Keytruda, marketed by Merck, is a humanized monoclonal antibody that blocks the interaction between PD-1 and its ligands, PD-L1 and PD-L2, by binding to the PD-1 receptor and blocking the interaction with the receptor ligands. Keytruda releases the PD-1 pathway-mediated inhibition of the immune response, including the anti-tumor immune response. Keytruda received Breakthrough Therapy status for this designation for NSCLC last year (OT 11/25/14 issue).


The drug is already FDA-approved for the treatment of patients with unresectable or metastatic melanoma and disease progression following treatment with ipilimumab and, if BRAF V600-mutation positive, a BRAF inhibitor (OT 10/10/14 issue).


Keytruda's submission for this new application were based on data from the KEYNOTE-001 trial, which were reported in April at the American Association for Cancer Research Annual Meeting (OT 6/10/15 issue).


The FDA also granted Orphan Drug status to GMI-1271 for use in combination with chemotherapy for the treatment of patients with acute myeloid leukemia (AML). GMI-1271 is a novel and proprietary E-selectin antagonist that increases the ability of chemotherapy to kill cancer cells.

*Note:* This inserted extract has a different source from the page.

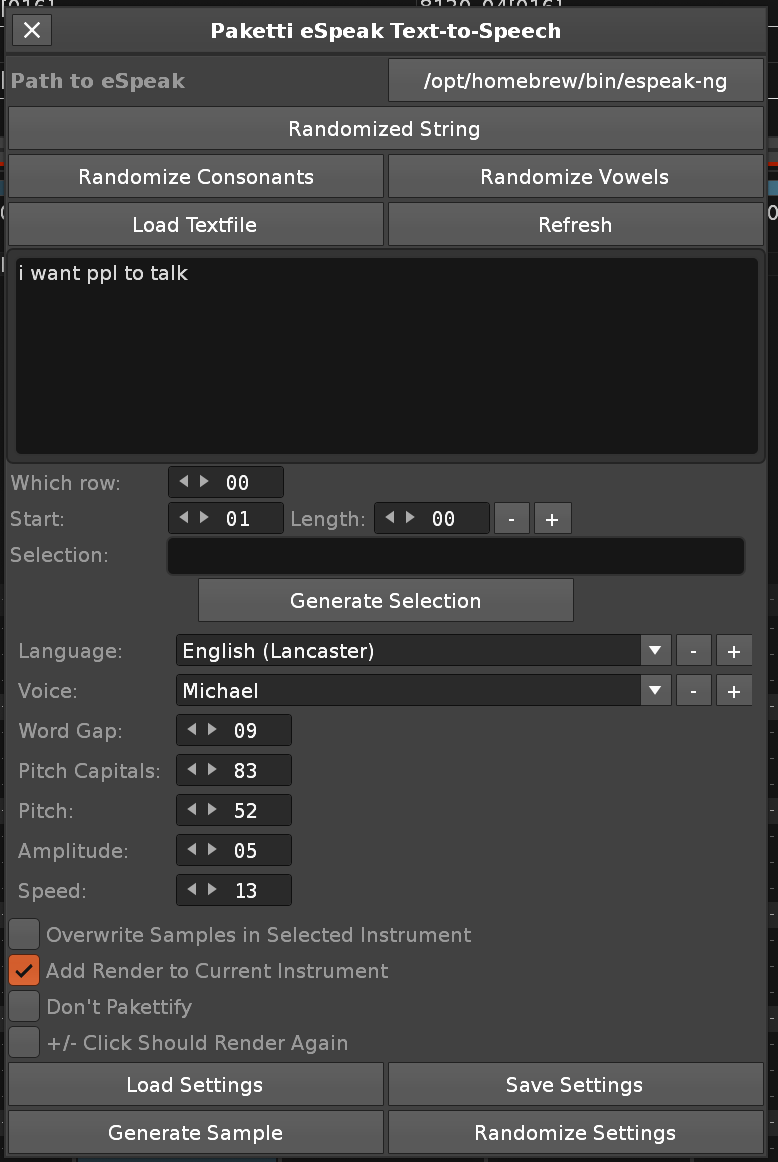Close the Paketti eSpeak dialog

(32, 30)
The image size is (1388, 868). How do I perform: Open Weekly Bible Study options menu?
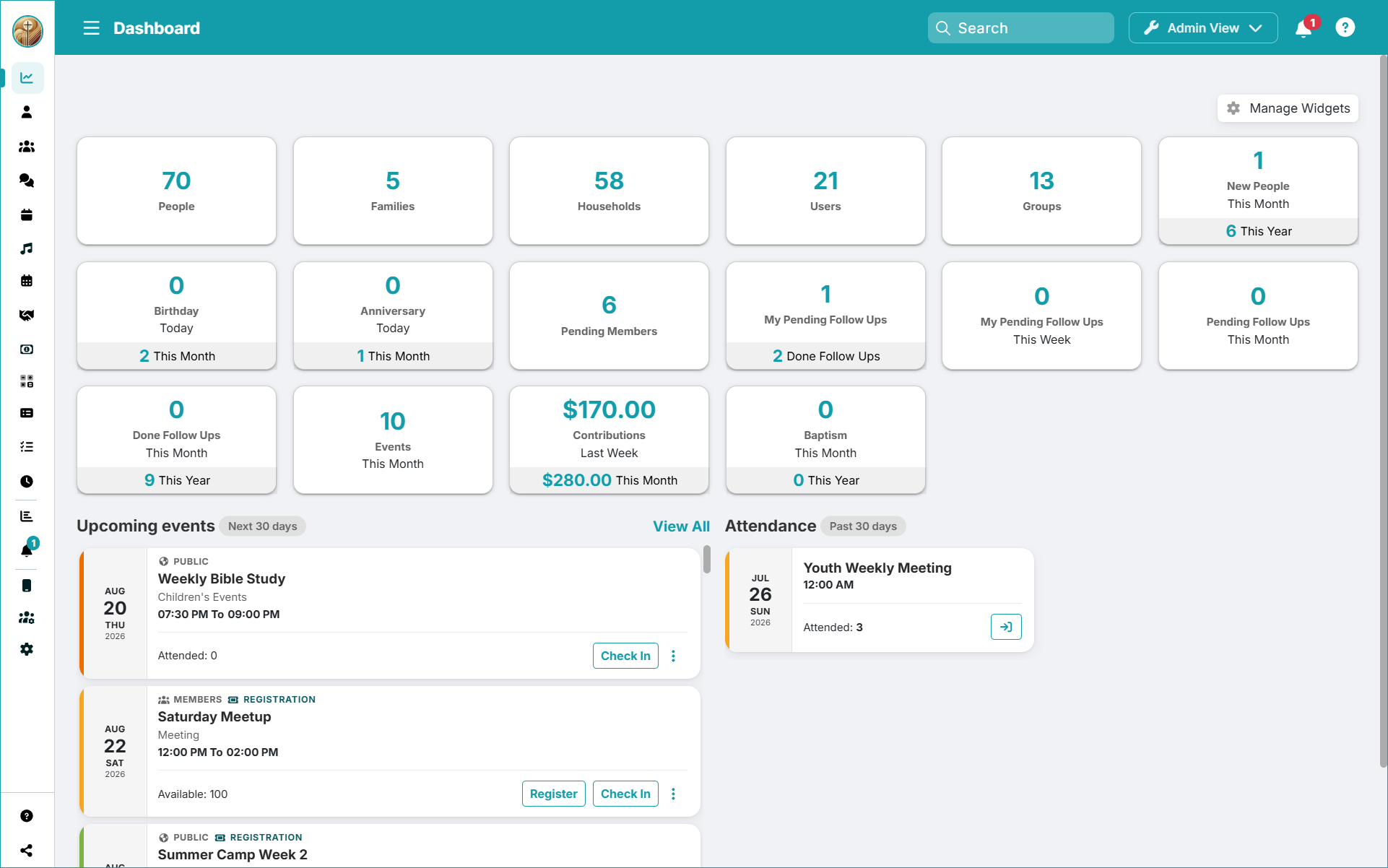coord(673,656)
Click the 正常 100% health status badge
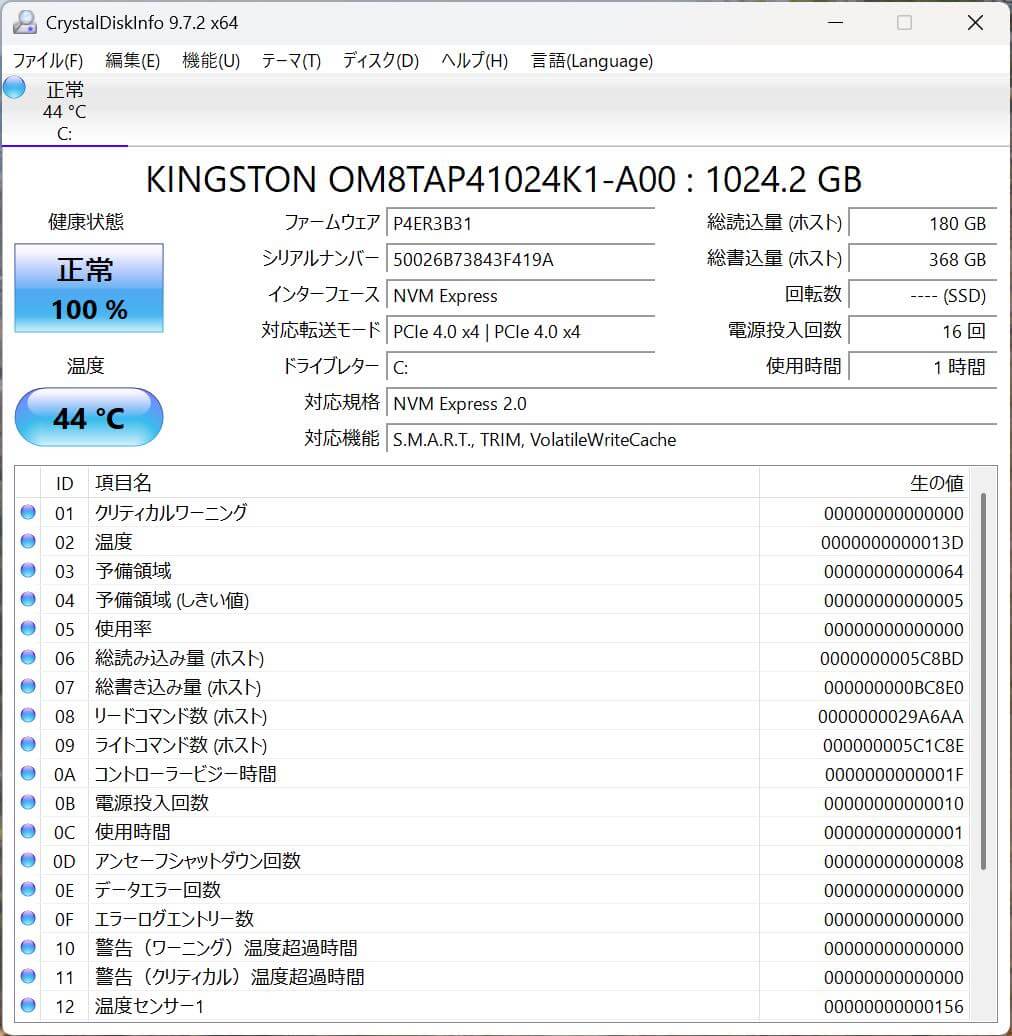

The Orphan Drug designation-to encourage development of drugs in the diagnosis, prevention, or treatment of a medical condition affecting fewer than 200,000 people in the U.S.-grants a product market exclusivity for a seven-year period if the sponsor complies with certain FDA specifications, as well as tax credits and prescription drug user fee waivers. The designation does not, though, shorten the duration of the regulatory review and approval process.


Approximately 20,830 individuals in the U.S. will be diagnosed with AML this year, and 10,460 will die from the disease, according to estimates from the American Cancer Society.


An open-label, multicenter Phase I/II study to evaluate the safety, pharmacokinetics, and efficacy of GMI-1271 used in combination with chemotherapy for the treatment of adult patients with AML is currently recruiting patients. Preclinical data supporting use of the drug were presented at the 2013 American Society of Hematology Annual Meeting.